- **Task objective**
In the entries below, which lines run from the one containing "Task: Click the Servers" to the one containing "The width and height of the screenshot is (482, 268)."? Copy exactly those lines, ends included, and no others.

+++

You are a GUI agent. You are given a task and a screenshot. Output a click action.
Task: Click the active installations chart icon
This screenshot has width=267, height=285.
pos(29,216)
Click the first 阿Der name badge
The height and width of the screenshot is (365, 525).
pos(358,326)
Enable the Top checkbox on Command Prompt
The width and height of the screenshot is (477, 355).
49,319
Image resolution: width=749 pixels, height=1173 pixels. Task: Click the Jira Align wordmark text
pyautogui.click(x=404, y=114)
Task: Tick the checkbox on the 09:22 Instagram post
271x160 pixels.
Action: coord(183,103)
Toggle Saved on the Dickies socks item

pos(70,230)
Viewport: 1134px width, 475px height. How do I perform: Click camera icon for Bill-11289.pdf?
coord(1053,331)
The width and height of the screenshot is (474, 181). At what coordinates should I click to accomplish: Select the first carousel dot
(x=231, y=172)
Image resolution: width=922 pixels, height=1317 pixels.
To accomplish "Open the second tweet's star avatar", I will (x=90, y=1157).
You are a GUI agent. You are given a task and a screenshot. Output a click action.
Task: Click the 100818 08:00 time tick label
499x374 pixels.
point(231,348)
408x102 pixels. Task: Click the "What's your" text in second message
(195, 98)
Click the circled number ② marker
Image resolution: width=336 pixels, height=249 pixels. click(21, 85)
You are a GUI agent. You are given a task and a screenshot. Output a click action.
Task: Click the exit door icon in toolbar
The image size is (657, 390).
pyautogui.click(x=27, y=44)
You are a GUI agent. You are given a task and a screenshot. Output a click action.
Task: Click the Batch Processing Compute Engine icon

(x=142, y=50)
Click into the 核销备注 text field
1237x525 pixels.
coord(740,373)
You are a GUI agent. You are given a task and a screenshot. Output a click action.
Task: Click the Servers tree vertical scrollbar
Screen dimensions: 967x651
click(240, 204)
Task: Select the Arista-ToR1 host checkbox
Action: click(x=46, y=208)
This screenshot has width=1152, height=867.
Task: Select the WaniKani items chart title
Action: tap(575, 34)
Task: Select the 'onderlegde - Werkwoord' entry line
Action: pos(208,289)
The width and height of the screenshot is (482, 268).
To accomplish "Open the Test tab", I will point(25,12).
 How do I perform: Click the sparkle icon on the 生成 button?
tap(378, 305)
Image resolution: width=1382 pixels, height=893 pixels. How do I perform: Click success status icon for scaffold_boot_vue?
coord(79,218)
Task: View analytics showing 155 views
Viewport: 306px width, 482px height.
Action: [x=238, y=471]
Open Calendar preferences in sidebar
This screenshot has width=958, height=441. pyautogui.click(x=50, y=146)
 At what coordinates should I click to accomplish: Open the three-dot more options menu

+++

- **Your solution**
Task: Click the Servers tree vertical scrollbar
Screen dimensions: 967x651
click(240, 204)
Task: Select the Arista-ToR1 host checkbox
Action: click(x=46, y=208)
This screenshot has width=1152, height=867.
Task: Select the WaniKani items chart title
Action: tap(575, 34)
Task: Select the 'onderlegde - Werkwoord' entry line
Action: pos(208,289)
The width and height of the screenshot is (482, 268).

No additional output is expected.